Google unveils AI-driven threat intelligence to streamline defences
Google has unveiled a new cybersecurity product - Google Threat Intelligence, a comprehensive solution aimed at combating one of the main challenges in threat intelligence: the lack of a holistic view of threats and the difficulty in translating intelligence into actionable protection.
Google Threat Intelligence merges the expertise of Mandiant, the reach of the VirusTotal community and Google's incomparable visibility. The product utilises Gemini, an artificial intelligence (AI) agent set to revolutionise the speed and efficiency of dealing with threats.
As Principal Analyst at Enterprise Strategy Group Dave Gruber explains, "While there is no shortage of threat intelligence available, the challenge for most is to contextualize and operationalize intelligence relevant to their specific organization. Unarguably, Google provides two of the most important pillars of threat intelligence in the industry today with VirusTotal and Mandiant. Integrating both into a single offering, enhanced with AI and Google threat insights, offers security teams a new means to operationalize actionable threat intelligence to better protect their organizations."
This new solution provides unparalleled visibility into global threats. Through Google's in-depth insights from Mandiant's leading incident response and threat research team, combined with their extensive user and device footprint and VirusTotal's large crowdsourced malware database, Google Threat Intelligence has the potential to offer unique insights. Google currently protects four billion devices, blocks 100 million phishing attempts per day and defends 1.5 billion email accounts.
Top-tier consultants at Mandiant meticulously monitor threat actor groups for activity and changes in their behaviour. They use their frontline intelligence to help defend customers against sophisticated actors across the globe, conducting more than 1,100 investigations annually. VirusTotal's global community of over one million users contributes potential threat indicators, while data from the security community enriches Google Threat Intelligence's knowledge base through open-source intelligence.
Google Threat Intelligence's advantage is its innovative move away from traditional, labour-intensive approaches to operationalising threat intelligence, which can delay response times. Instead, the AI-driven Gemini analyses potentially malicious code and provides summarised results. Improved threat research processes, augmented defence capabilities, and reduced response times are all now within reach.

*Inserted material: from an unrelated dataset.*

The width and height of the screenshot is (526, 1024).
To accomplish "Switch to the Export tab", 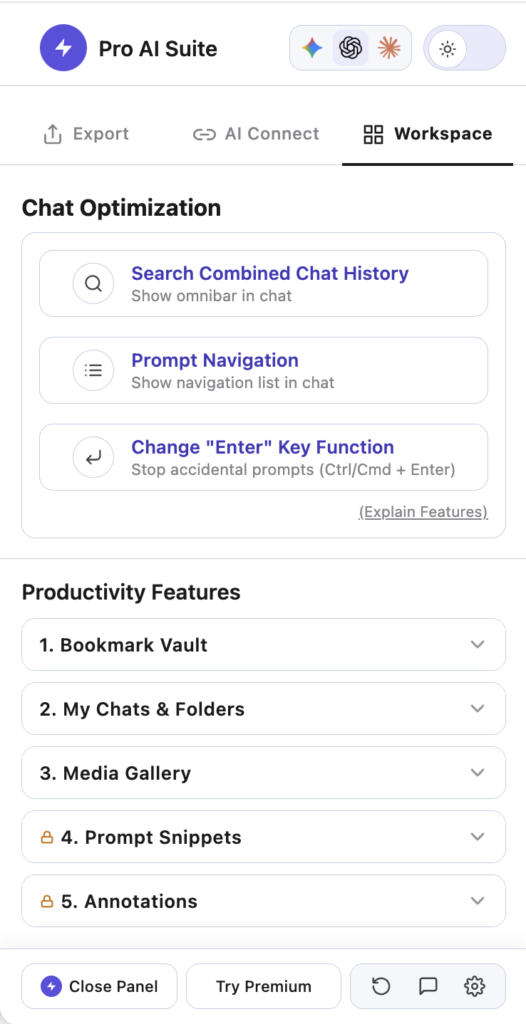I will (x=86, y=135).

This approach is typified by the inclusion of Gemini 1.5 Pro in Google Threat Intelligence. This tool simplifies the technical and labour-intensive process of reverse engineering malware. As one example of its efficiency, it processed the entire decompiled code of the malware file for WannaCry in a single pass, taking only 34 seconds to deliver its analysis and identify the killswitch.
Google Threat Intelligence forms part of Google Cloud Security's comprehensive security portfolio, which also includes Google Security Operations, Mandiant Consulting, Security Command Center Enterprise, and Chrome Enterprise. With these offerings, organisations can address security challenges using the same capabilities Google uses to keep more people and organisations safe online than anyone else in the world.